La visualizzazione di questi dati in un grafico di scala multidimensionale non metrico può facilitare una comprensione più profonda delle dinamiche della comunità. Le comunità del biogas possono potenzialmente affrontare eterogeneità spaziali a causa delle limitazioni dell'agitazione. I punti campione esemplari della comunità del biogas mostrano poca eterogeneità spaziale, ma anche temporale pronunciata.
Forti correlazioni positive o negative con parametri abiotici, come i prodotti più rigidi, possono aiutare a comprendere e ottimizzare gli ecosistemi e i processi biotecnologici. Inoltre, facilitano l'identificazione di porte di particolare interesse per il successivo smistamento e analisi. Durante la definizione di questa procedura, si consiglia di valutare diverse procedure di fissazione e colorazione per valutarne le prestazioni e la stabilità per ogni nuovo set di campioni.

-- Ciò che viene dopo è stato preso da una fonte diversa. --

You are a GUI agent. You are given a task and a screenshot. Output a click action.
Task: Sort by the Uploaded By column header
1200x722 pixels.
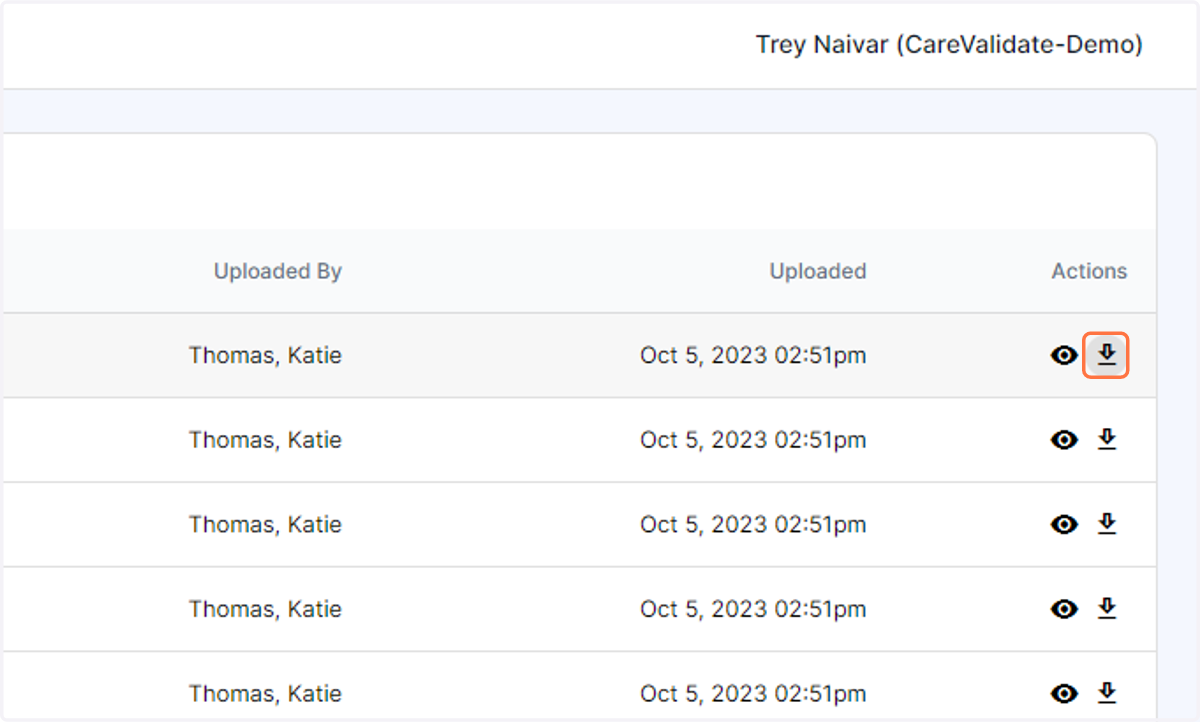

Dopo la selezione, ulteriori approcci come la recinzione ampliconsica, la metagenomica e la proteomica possono essere applicati per selezionare le migliori comunità che forniscono informazioni sull'affiliazione protogenetica sugli stati di attività al di fuori delle vie metaboliche. Questo metodo ha aperto la strada agli ecologi microbici e agli ingegneri dei bioprocessi per seguire le dinamiche del microbioma, gli ecosistemi naturali e controllati con un ragionevole investimento di risorse.
Questo articolo presenta un metodo per l'analisi citometrica a flusso per indagare le dinamiche delle comunità microbiche e le colture pure. Descrive i flussi di lavoro per il campionamento, l'elaborazione e l'analisi dei dati sia da comunità microbiche semplici che complesse.